[Stored items]
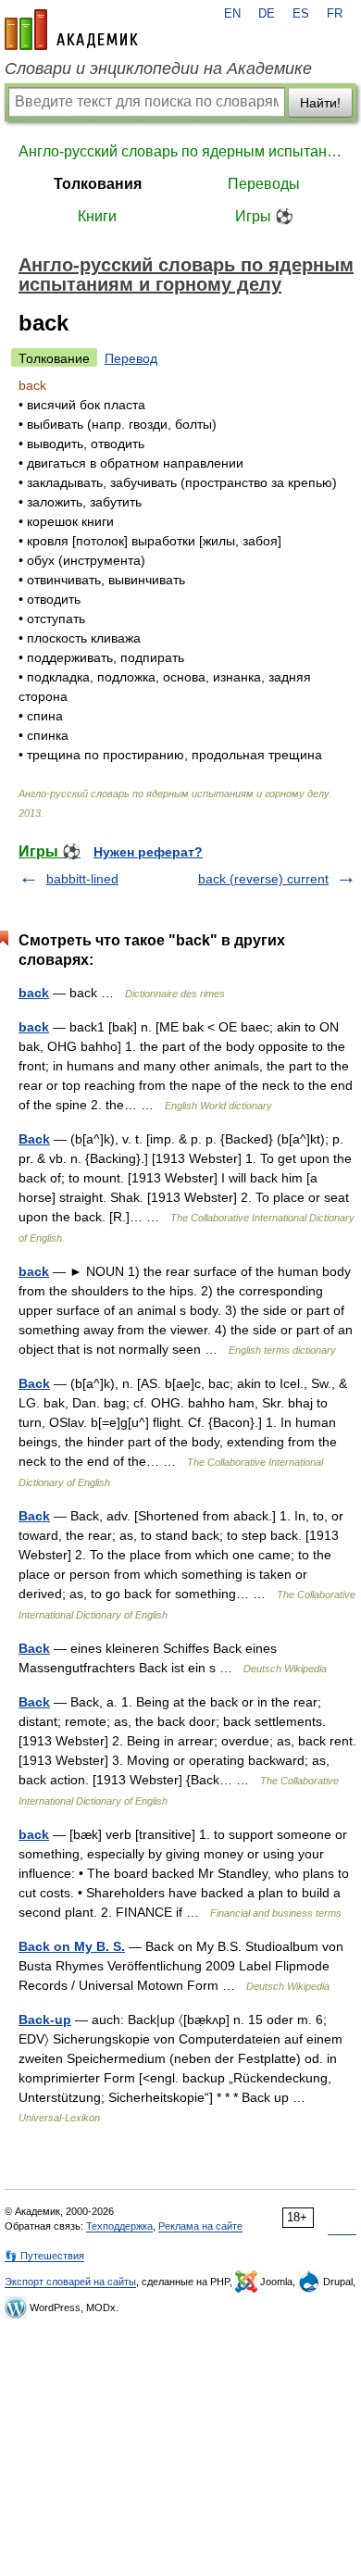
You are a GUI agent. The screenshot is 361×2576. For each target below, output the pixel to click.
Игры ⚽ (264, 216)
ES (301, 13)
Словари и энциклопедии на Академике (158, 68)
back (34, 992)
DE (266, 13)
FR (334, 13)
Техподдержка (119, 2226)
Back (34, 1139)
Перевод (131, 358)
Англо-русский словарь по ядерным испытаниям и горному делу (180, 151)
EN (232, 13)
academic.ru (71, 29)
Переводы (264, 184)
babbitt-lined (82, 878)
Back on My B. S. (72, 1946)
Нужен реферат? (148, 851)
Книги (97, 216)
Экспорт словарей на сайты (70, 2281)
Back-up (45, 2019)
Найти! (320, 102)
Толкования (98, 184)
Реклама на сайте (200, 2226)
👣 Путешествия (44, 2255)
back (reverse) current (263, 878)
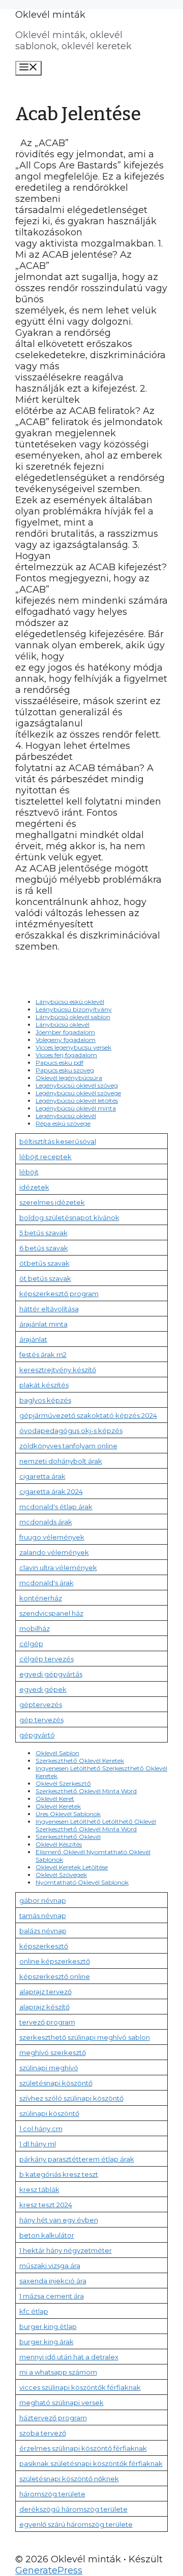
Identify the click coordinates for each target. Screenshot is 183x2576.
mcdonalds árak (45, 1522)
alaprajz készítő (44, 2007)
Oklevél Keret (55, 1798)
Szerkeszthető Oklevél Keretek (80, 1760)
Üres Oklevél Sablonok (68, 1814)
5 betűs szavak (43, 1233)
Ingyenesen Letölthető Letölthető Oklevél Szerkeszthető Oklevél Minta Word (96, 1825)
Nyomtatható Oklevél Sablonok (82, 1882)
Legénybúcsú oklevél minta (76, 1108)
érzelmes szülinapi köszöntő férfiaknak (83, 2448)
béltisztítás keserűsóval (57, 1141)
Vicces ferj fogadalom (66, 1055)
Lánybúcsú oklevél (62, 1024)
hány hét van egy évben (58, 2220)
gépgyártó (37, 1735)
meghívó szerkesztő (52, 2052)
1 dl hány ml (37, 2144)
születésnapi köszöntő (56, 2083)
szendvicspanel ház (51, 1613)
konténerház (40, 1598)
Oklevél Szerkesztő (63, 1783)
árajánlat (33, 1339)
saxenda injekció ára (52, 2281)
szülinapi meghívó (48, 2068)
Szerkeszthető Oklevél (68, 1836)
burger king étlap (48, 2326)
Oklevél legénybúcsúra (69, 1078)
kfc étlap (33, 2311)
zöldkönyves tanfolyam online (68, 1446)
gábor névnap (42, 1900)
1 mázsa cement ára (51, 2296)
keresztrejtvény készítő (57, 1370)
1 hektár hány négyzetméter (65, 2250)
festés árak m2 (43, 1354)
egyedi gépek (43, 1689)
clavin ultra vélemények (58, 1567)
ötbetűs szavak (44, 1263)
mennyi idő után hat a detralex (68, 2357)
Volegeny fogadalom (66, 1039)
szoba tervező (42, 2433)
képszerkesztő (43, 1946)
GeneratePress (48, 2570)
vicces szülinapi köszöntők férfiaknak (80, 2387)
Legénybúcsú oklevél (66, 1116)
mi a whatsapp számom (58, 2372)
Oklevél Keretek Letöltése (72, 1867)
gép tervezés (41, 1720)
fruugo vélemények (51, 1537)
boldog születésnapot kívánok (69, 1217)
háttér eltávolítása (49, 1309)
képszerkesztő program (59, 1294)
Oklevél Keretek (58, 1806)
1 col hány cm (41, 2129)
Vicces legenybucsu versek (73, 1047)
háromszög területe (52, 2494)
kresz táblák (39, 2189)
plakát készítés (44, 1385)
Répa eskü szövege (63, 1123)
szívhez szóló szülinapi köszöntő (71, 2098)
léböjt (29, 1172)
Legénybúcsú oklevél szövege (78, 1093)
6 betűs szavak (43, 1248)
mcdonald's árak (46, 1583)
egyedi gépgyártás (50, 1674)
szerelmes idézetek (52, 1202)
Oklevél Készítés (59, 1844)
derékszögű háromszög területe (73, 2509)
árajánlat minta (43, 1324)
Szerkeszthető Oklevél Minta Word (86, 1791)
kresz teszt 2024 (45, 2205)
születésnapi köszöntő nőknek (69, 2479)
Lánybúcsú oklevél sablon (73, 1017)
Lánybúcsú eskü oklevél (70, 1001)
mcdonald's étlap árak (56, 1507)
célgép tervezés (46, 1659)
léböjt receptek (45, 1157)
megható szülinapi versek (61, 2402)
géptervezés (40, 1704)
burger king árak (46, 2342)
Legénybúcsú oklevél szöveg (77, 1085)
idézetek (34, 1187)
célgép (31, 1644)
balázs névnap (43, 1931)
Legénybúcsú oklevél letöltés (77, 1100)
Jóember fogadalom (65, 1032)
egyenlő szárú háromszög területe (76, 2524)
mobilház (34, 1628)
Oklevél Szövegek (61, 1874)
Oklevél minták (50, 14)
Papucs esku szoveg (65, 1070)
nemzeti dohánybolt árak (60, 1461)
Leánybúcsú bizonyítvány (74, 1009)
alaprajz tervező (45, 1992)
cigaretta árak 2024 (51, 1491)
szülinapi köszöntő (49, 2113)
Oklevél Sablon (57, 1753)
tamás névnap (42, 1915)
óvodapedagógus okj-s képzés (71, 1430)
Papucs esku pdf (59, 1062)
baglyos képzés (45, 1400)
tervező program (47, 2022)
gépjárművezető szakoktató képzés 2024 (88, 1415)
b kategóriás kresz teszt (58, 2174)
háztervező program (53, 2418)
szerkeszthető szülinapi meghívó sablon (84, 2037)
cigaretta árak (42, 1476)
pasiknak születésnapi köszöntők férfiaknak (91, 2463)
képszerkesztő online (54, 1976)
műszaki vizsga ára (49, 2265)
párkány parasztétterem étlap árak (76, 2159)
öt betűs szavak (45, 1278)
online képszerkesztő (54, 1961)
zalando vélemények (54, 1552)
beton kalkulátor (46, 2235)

Activity | All lines from the start of the entries through the one with "szülinapi meghívó (48, 2068)" are to be output exactly; omit the pictures.

Solution |
You are a GUI agent. The screenshot is 361×2576. For each target below, output the pixel to click.
Игры ⚽ (264, 216)
ES (301, 13)
Словари и энциклопедии на Академике (158, 68)
back (34, 992)
DE (266, 13)
FR (334, 13)
Техподдержка (119, 2226)
Back (34, 1139)
Перевод (131, 358)
Англо-русский словарь по ядерным испытаниям и горному делу (180, 151)
EN (232, 13)
academic.ru (71, 29)
Переводы (264, 184)
babbitt-lined (82, 878)
Back on My B. S. (72, 1946)
Нужен реферат? (148, 851)
Книги (97, 216)
Экспорт словарей на сайты (70, 2281)
Back-up (45, 2019)
Найти! (320, 102)
Толкования (98, 184)
Реклама на сайте (200, 2226)
👣 Путешествия (44, 2255)
back (reverse) current (263, 878)
Identify the click coordinates for each target. Screenshot is 183x2576.
mcdonalds árak (45, 1522)
alaprajz készítő (44, 2007)
Oklevél Keret (55, 1798)
Szerkeszthető Oklevél Keretek (80, 1760)
Üres Oklevél Sablonok (68, 1814)
5 betűs szavak (43, 1233)
Ingyenesen Letölthető Letölthető Oklevél Szerkeszthető Oklevél Minta Word (96, 1825)
Nyomtatható Oklevél Sablonok (82, 1882)
Legénybúcsú oklevél minta (76, 1108)
érzelmes szülinapi köszöntő férfiaknak (83, 2448)
béltisztítás keserűsóval (57, 1141)
Vicces ferj fogadalom (66, 1055)
Lánybúcsú oklevél (62, 1024)
hány hét van egy évben (58, 2220)
gépgyártó (37, 1735)
meghívó szerkesztő (52, 2052)
1 dl hány ml (37, 2144)
születésnapi köszöntő (56, 2083)
szendvicspanel ház (51, 1613)
konténerház (40, 1598)
Oklevél Szerkesztő (63, 1783)
árajánlat (33, 1339)
saxenda injekció ára (52, 2281)
szülinapi meghívó (48, 2068)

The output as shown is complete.